[Dataset excerpts — start]

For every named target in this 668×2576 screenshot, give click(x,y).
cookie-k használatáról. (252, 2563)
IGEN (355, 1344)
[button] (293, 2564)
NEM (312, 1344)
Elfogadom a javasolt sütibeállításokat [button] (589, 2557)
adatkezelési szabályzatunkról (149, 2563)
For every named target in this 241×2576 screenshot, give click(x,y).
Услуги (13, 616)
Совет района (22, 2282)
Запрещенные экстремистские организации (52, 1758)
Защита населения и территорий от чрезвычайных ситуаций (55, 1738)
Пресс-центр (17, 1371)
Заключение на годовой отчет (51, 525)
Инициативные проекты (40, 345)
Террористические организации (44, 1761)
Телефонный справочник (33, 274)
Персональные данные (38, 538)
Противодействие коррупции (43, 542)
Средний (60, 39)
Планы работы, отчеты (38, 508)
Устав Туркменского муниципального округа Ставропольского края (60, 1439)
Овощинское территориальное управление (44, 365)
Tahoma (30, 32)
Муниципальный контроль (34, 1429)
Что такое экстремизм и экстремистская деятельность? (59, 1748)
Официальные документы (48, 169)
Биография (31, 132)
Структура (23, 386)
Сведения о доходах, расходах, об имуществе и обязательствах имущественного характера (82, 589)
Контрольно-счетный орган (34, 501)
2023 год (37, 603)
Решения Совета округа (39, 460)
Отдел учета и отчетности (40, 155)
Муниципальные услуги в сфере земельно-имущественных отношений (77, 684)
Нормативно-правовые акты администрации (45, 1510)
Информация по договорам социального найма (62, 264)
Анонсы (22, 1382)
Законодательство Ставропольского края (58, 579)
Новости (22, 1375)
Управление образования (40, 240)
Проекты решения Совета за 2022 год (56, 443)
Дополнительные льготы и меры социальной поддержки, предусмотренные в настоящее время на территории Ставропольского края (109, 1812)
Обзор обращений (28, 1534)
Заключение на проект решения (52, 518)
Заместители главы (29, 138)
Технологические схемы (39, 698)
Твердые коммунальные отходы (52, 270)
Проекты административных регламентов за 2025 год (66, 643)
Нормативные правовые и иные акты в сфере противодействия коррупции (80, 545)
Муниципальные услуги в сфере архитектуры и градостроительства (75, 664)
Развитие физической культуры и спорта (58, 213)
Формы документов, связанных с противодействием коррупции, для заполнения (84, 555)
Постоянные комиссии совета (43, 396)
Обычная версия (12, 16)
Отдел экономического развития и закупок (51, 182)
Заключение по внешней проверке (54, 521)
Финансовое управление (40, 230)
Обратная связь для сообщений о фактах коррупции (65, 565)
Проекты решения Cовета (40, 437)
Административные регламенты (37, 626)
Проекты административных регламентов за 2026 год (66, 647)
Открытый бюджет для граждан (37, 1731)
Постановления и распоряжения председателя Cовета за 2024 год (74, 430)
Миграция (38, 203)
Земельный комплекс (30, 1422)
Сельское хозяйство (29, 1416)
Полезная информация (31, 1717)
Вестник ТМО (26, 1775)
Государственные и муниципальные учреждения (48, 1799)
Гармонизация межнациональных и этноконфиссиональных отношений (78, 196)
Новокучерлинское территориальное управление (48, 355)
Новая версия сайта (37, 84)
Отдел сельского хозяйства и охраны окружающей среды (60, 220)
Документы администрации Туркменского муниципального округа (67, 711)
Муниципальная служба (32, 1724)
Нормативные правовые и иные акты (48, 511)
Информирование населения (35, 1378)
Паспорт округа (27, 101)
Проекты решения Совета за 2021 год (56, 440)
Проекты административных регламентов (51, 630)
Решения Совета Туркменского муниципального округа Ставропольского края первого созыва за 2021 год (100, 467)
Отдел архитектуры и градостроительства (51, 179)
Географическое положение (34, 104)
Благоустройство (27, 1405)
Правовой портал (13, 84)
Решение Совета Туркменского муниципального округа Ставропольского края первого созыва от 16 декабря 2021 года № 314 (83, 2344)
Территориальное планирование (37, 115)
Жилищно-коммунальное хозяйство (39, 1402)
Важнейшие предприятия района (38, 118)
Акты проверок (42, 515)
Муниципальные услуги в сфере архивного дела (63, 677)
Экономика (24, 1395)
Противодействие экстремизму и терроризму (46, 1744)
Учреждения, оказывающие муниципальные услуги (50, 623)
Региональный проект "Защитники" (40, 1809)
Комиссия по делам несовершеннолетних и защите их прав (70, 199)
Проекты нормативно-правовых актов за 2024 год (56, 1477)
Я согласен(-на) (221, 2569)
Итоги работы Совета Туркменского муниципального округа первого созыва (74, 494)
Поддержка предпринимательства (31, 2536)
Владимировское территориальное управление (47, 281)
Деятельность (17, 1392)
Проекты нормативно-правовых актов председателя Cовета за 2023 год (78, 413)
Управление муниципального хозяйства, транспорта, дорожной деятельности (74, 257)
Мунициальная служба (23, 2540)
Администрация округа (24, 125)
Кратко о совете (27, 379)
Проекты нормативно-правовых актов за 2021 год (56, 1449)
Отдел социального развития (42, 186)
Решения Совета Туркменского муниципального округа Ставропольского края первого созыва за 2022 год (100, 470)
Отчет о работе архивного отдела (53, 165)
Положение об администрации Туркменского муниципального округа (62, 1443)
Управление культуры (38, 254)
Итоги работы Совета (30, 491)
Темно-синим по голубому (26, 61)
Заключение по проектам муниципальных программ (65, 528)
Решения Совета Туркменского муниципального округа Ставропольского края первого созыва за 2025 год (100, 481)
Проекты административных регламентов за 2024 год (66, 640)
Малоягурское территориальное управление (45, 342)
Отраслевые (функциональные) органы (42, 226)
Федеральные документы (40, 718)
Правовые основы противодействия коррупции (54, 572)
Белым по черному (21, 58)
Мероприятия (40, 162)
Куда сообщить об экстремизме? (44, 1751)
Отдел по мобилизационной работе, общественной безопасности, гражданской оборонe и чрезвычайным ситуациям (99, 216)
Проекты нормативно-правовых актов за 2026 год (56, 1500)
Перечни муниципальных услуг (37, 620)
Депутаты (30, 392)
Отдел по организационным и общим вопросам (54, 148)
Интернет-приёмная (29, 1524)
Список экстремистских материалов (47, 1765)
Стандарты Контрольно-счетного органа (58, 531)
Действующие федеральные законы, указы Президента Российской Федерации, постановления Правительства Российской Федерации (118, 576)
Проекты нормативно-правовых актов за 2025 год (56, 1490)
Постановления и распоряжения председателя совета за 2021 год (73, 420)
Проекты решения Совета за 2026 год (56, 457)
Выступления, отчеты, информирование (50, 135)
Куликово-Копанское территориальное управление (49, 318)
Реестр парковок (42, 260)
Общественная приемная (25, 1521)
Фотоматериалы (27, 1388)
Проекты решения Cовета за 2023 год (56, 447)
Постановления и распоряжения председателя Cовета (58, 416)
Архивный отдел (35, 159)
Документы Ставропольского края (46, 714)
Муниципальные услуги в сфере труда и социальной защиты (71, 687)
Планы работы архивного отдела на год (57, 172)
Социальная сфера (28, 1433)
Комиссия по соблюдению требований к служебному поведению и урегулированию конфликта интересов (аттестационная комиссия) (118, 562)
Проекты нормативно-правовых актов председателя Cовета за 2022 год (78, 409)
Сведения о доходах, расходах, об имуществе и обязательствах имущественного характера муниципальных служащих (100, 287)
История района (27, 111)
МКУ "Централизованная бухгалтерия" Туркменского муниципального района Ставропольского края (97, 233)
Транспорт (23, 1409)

[Dataset excerpts — finish]

• **Work to be completed**
A word-for-word copy of all the entries is required.

• **Result for this task**
For every named target in this 668×2576 screenshot, give click(x,y).
cookie-k használatáról. (252, 2563)
IGEN (355, 1344)
[button] (293, 2564)
NEM (312, 1344)
Elfogadom a javasolt sütibeállításokat [button] (589, 2557)
adatkezelési szabályzatunkról (149, 2563)
For every named target in this 241×2576 screenshot, give click(x,y).
Услуги (13, 616)
Совет района (22, 2282)
Запрещенные экстремистские организации (52, 1758)
Защита населения и территорий от чрезвычайных ситуаций (55, 1738)
Пресс-центр (17, 1371)
Заключение на годовой отчет (51, 525)
Инициативные проекты (40, 345)
Террористические организации (44, 1761)
Телефонный справочник (33, 274)
Персональные данные (38, 538)
Противодействие коррупции (43, 542)
Средний (60, 39)
Планы работы, отчеты (38, 508)
Устав Туркменского муниципального округа Ставропольского края (60, 1439)
Овощинское территориальное управление (44, 365)
Tahoma (30, 32)
Муниципальный контроль (34, 1429)
Что такое экстремизм и экстремистская деятельность? (59, 1748)
Официальные документы (48, 169)
Биография (31, 132)
Структура (23, 386)
Сведения о доходах, расходах, об имуществе и обязательствах имущественного характера (82, 589)
Контрольно-счетный орган (34, 501)
2023 год (37, 603)
Решения Совета округа (39, 460)
Отдел учета и отчетности (40, 155)
Муниципальные услуги в сфере земельно-имущественных отношений (77, 684)
Нормативно-правовые акты администрации (45, 1510)
Информация по договорам социального найма (62, 264)
Анонсы (22, 1382)
Законодательство Ставропольского края (58, 579)
Новости (22, 1375)
Управление образования (40, 240)
Проекты решения Совета за 2022 год (56, 443)
Дополнительные льготы и меры социальной поддержки, предусмотренные в настоящее время на территории Ставропольского края (109, 1812)
Обзор обращений (28, 1534)
Заключение на проект решения (52, 518)
Заместители главы (29, 138)
Технологические схемы (39, 698)
Твердые коммунальные отходы (52, 270)
Проекты административных регламентов за 2025 год (66, 643)
Нормативные правовые и иные акты в сфере противодействия коррупции (80, 545)
Муниципальные услуги в сфере архитектуры и градостроительства (75, 664)
Развитие физической культуры и спорта (58, 213)
Формы документов, связанных с противодействием коррупции, для заполнения (84, 555)
Постоянные комиссии совета (43, 396)
Обычная версия (12, 16)
Отдел экономического развития и закупок (51, 182)
Заключение по внешней проверке (54, 521)
Финансовое управление (40, 230)
Обратная связь для сообщений о фактах коррупции (65, 565)
Проекты решения Cовета (40, 437)
Административные регламенты (37, 626)
Проекты административных регламентов за 2026 год (66, 647)
Открытый бюджет для граждан (37, 1731)
Постановления и распоряжения председателя Cовета за 2024 год (74, 430)
Миграция (38, 203)
Земельный комплекс (30, 1422)
Сельское хозяйство (29, 1416)
Полезная информация (31, 1717)
Вестник ТМО (26, 1775)
Государственные и муниципальные учреждения (48, 1799)
Гармонизация межнациональных и этноконфиссиональных отношений (78, 196)
Новокучерлинское территориальное управление (48, 355)
Новая версия сайта (37, 84)
Отдел сельского хозяйства и охраны окружающей среды (60, 220)
Документы администрации Туркменского муниципального округа (67, 711)
Муниципальная служба (32, 1724)
Нормативные правовые и иные акты (48, 511)
Информирование населения (35, 1378)
Паспорт округа (27, 101)
Проекты решения Совета за 2021 год (56, 440)
Проекты административных регламентов (51, 630)
Решения Совета Туркменского муниципального округа Ставропольского края первого созыва за 2021 год (100, 467)
Отдел архитектуры и градостроительства (51, 179)
Географическое положение (34, 104)
Благоустройство (27, 1405)
Правовой портал (13, 84)
Решение Совета Туркменского муниципального округа Ставропольского края первого созыва от 16 декабря 2021 года № 314 (83, 2344)
Территориальное планирование (37, 115)
Жилищно-коммунальное хозяйство (39, 1402)
Важнейшие предприятия района (38, 118)
Акты проверок (42, 515)
Муниципальные услуги в сфере архивного дела (63, 677)
Экономика (24, 1395)
Противодействие экстремизму и терроризму (46, 1744)
Учреждения, оказывающие муниципальные услуги (50, 623)
Региональный проект "Защитники" (40, 1809)
Комиссия по делам несовершеннолетних и защите их прав (70, 199)
Проекты нормативно-правовых актов за 2024 год (56, 1477)
Я согласен(-на) (221, 2569)
Итоги работы Совета Туркменского муниципального округа первого созыва (74, 494)
Поддержка предпринимательства (31, 2536)
Владимировское территориальное управление (47, 281)
Деятельность (17, 1392)
Проекты нормативно-правовых актов председателя Cовета за 2023 год (78, 413)
Управление муниципального хозяйства, транспорта, дорожной деятельности (74, 257)
Мунициальная служба (23, 2540)
Администрация округа (24, 125)
Кратко о совете (27, 379)
Проекты нормативно-правовых актов за 2021 год (56, 1449)
Отдел социального развития (42, 186)
Решения Совета Туркменского муниципального округа Ставропольского края первого созыва за 2022 год (100, 470)
Отчет о работе архивного отдела (53, 165)
Положение об администрации Туркменского муниципального округа (62, 1443)
Управление культуры (38, 254)
Итоги работы Совета (30, 491)
Темно-синим по голубому (26, 61)
Заключение по проектам муниципальных программ (65, 528)
Решения Совета Туркменского муниципального округа Ставропольского края первого созыва за 2025 год (100, 481)
Проекты административных регламентов за 2024 год (66, 640)
Малоягурское территориальное управление (45, 342)
Отраслевые (функциональные) органы (42, 226)
Федеральные документы (40, 718)
Правовые основы противодействия коррупции (54, 572)
Белым по черному (21, 58)
Мероприятия (40, 162)
Куда сообщить об экстремизме? (44, 1751)
Отдел по мобилизационной работе, общественной безопасности, гражданской оборонe и чрезвычайным ситуациям (99, 216)
Проекты нормативно-правовых актов за 2026 год (56, 1500)
Перечни муниципальных услуг (37, 620)
Депутаты (30, 392)
Отдел по организационным и общим вопросам (54, 148)
Интернет-приёмная (29, 1524)
Список экстремистских материалов (47, 1765)
Стандарты Контрольно-счетного органа (58, 531)
Действующие федеральные законы, указы Президента Российской Федерации, постановления Правительства Российской Федерации (118, 576)
Проекты нормативно-правовых актов за 2025 год (56, 1490)
Постановления и распоряжения председателя совета за 2021 год (73, 420)
Проекты решения Совета за 2026 год (56, 457)
Выступления, отчеты, информирование (50, 135)
Куликово-Копанское территориальное управление (49, 318)
Реестр парковок (42, 260)
Общественная приемная (25, 1521)
Фотоматериалы (27, 1388)
Проекты решения Cовета за 2023 год (56, 447)
Постановления и распоряжения председателя Cовета (58, 416)
Архивный отдел (35, 159)
Документы Ставропольского края (46, 714)
Муниципальные услуги в сфере труда и социальной защиты (71, 687)
Планы работы архивного отдела на год (57, 172)
Социальная сфера (28, 1433)
Комиссия по соблюдению требований к служебному поведению и урегулированию конфликта интересов (аттестационная комиссия) (118, 562)
Проекты нормативно-правовых актов председателя Cовета за 2022 год (78, 409)
Сведения о доходах, расходах, об имуществе и обязательствах имущественного характера муниципальных служащих (100, 287)
История района (27, 111)
МКУ "Централизованная бухгалтерия" Туркменского муниципального района Ставропольского края (97, 233)
Транспорт (23, 1409)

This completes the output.